* [PAGE EXTRACT]:

Since the 1996–2003 reconstruction, Aquarium station has been plagued by water leaks, which may have been caused either by the renovation or by adjacent Big Dig construction. (Leakage was noticed in the station even before its 1906 opening, albeit at a much smaller rate, and during the 20th century.) The location of the east headhouse near Boston Harbor has resulted in additional flooding during king tides and storm surges. On January 4, 2018, the station was flooded with ocean water associated with the surge from the January 2018 North American blizzard. It was closed "indefinitely" but ultimately reopened the next day. A nor'easter that March caused flooding that again briefly closed the station. These floods damaged elevators and escalators at the station, leaving them out of service for months.

In 2019, the MBTA began using temporary barriers to control flooding at Aquarium during storms. A permanent fix for both leaks and flooding was estimated to cost $20–40 million. A 14-day closure of the Blue Line for maintenance work in May 2020 included drainage work at Aquarium. A $1.7 million project, which took place from August 2020 to March 2021, added supports for aluminum planks that can be temporarily installed during high water events.

Stored items:
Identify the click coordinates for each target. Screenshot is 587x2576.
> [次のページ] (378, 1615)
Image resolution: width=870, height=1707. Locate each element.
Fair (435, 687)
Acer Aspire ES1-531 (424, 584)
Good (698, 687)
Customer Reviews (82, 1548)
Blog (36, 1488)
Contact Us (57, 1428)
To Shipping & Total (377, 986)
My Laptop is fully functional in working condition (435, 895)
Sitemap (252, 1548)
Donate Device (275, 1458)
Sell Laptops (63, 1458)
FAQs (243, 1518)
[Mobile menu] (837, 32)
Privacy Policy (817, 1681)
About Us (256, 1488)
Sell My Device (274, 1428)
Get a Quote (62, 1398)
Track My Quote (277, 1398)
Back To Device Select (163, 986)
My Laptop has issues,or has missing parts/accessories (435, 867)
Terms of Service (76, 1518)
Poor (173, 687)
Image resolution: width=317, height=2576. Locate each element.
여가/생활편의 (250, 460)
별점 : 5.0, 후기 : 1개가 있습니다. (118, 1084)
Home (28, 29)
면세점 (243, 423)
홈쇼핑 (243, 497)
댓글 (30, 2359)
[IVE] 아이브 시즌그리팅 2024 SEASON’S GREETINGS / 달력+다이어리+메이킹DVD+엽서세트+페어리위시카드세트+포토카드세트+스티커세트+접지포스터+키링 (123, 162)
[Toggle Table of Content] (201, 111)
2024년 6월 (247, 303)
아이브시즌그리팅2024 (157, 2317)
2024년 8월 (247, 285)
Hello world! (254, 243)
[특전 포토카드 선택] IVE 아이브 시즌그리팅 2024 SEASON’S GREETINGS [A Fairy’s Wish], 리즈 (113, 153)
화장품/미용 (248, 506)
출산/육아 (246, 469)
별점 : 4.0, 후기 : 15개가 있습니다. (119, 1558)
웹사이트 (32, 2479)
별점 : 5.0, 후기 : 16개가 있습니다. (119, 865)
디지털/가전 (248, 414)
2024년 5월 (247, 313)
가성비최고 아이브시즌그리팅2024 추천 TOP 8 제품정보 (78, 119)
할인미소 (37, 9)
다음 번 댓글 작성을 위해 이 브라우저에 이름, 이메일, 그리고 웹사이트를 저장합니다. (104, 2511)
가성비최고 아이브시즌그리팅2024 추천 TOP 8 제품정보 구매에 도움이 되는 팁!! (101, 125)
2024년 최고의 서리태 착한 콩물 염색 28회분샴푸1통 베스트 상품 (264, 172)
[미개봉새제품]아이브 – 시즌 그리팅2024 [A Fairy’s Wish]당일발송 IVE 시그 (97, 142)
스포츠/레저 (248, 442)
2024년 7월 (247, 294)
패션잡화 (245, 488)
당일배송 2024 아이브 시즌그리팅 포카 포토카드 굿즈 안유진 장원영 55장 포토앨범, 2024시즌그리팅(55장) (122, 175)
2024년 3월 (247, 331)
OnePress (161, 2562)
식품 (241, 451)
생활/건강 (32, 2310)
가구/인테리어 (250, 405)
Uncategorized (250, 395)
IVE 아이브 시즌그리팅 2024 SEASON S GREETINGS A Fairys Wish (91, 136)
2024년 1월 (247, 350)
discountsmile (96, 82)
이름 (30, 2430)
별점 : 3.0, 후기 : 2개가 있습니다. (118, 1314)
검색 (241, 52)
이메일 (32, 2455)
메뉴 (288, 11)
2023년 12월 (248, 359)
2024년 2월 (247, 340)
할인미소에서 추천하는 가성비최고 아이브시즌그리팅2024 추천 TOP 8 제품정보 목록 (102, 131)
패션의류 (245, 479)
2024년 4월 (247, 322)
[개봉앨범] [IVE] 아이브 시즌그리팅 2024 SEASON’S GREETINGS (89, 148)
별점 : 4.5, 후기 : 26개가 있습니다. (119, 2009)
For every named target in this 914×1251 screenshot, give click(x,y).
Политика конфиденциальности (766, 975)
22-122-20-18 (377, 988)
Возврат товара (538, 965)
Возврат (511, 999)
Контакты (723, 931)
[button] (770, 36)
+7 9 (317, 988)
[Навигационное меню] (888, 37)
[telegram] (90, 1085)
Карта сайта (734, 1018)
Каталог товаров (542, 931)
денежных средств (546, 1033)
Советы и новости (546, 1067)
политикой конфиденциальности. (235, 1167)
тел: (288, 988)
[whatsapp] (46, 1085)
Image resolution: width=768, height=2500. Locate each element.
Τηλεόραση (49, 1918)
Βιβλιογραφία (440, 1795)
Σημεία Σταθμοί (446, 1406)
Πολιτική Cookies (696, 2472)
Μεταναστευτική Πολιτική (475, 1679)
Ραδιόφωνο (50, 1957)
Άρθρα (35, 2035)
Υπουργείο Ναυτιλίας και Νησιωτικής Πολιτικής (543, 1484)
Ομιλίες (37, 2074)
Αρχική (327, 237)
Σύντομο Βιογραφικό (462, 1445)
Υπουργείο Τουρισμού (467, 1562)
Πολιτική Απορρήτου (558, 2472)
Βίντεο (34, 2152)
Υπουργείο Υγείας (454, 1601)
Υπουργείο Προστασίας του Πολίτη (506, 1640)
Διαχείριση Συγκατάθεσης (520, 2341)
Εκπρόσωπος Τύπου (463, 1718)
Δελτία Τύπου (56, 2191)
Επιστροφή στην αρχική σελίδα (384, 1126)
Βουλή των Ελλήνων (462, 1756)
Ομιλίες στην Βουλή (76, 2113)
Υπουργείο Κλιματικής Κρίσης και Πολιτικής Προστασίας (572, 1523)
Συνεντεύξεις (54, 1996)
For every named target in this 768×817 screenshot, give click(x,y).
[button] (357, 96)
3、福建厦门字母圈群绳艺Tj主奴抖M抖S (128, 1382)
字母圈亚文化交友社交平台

* [USING THE INFORMATION]:
• a. According to the Aquarium station passage, what did the $1.7 million project carried out from August 2020 to March 2021 add?
• b. Carry the Aquarium station passage forward from its last sentence.
The rows have no connection to the Aquarium station passage.

* [ANSWERS FOR THIS EXERCISE]:
• a. It added supports for aluminum planks that can be temporarily installed during high water events.

• b.
====Central Station proposal====
The North–South Rail Link (NSRL) is a proposed railway tunnel which would link the two halves of the MBTA Commuter Rail system between North Station and South Station under downtown Boston. It was originally proposed to run deep beneath the Central Artery, passing under Aquarium station at a depth of 130 feet. In 2003, the MBTA released the Major Investment Study/Draft Environmental Impact Report, which considered two-track and four-track NSRL designs with or without an intermediate Central Station. The station would have 800 ft platforms between State Street and Broad Street. It would have four headhouses—two just north of Milk Street, and two just south of India Street and East India Row—plus a direct connection to Aquarium station. The report estimated that adding Central Station would increase commuter rail ridership by between 3,500 and 12,800 daily trips (depending on other elements of the tunnel design), but add between $540 million and $817 million (about one-sixth) to the total costs of construction. During the renovation of Aquarium station, slurry walls were built to a depth of 190 feet to futureproof for the construction of the NSRL and Central Station.

A 2018 re-evaluation of the NSRL examined two-track and four-track alternatives under the Central Artery, as well as two-track alternatives under Congress Street (which was rejected in the 2003 report). Only the more-expensive four-track option would include Central Station. However, the Congress Street alternatives would have their northern station under Haymarket Square rather than under the existing North Station; this would allow for a Blue Line connection at State rather than Aquarium.